## ABOUT THIS TASK
An exact reproduction of all the entries is the expected answer.

## RECORDS SUPPLIED

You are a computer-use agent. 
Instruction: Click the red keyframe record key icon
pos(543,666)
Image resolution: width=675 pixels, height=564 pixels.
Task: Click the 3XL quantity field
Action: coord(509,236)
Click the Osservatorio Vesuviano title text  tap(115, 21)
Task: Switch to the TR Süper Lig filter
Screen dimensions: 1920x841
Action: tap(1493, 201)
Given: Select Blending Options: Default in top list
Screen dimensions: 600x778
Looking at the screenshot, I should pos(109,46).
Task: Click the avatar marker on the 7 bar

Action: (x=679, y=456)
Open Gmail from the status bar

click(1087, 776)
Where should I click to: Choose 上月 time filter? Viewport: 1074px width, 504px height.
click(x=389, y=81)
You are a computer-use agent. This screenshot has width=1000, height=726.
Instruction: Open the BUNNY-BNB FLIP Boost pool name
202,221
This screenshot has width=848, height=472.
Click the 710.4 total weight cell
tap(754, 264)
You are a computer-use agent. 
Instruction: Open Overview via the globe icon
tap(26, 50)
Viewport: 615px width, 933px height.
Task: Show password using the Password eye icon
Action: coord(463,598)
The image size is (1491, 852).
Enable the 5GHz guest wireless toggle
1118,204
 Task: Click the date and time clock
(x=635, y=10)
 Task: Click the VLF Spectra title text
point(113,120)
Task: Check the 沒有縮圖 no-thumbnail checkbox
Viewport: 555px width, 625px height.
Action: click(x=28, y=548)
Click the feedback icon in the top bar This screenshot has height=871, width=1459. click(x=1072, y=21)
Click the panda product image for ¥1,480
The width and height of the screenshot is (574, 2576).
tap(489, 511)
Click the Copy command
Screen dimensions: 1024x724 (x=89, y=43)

## SOLUTION TO THIS TASK
You are a computer-use agent. 
Instruction: Click the red keyframe record key icon
pos(543,666)
Image resolution: width=675 pixels, height=564 pixels.
Task: Click the 3XL quantity field
Action: coord(509,236)
Click the Osservatorio Vesuviano title text  tap(115, 21)
Task: Switch to the TR Süper Lig filter
Screen dimensions: 1920x841
Action: tap(1493, 201)
Given: Select Blending Options: Default in top list
Screen dimensions: 600x778
Looking at the screenshot, I should pos(109,46).
Task: Click the avatar marker on the 7 bar

Action: (x=679, y=456)
Open Gmail from the status bar

click(1087, 776)
Where should I click to: Choose 上月 time filter? Viewport: 1074px width, 504px height.
click(x=389, y=81)
You are a computer-use agent. This screenshot has width=1000, height=726.
Instruction: Open the BUNNY-BNB FLIP Boost pool name
202,221
This screenshot has width=848, height=472.
Click the 710.4 total weight cell
tap(754, 264)
You are a computer-use agent. 
Instruction: Open Overview via the globe icon
tap(26, 50)
Viewport: 615px width, 933px height.
Task: Show password using the Password eye icon
Action: coord(463,598)
The image size is (1491, 852).
Enable the 5GHz guest wireless toggle
1118,204
 Task: Click the date and time clock
(x=635, y=10)
 Task: Click the VLF Spectra title text
point(113,120)
Task: Check the 沒有縮圖 no-thumbnail checkbox
Viewport: 555px width, 625px height.
Action: click(x=28, y=548)
Click the feedback icon in the top bar This screenshot has height=871, width=1459. click(x=1072, y=21)
Click the panda product image for ¥1,480
The width and height of the screenshot is (574, 2576).
tap(489, 511)
Click the Copy command
Screen dimensions: 1024x724 (x=89, y=43)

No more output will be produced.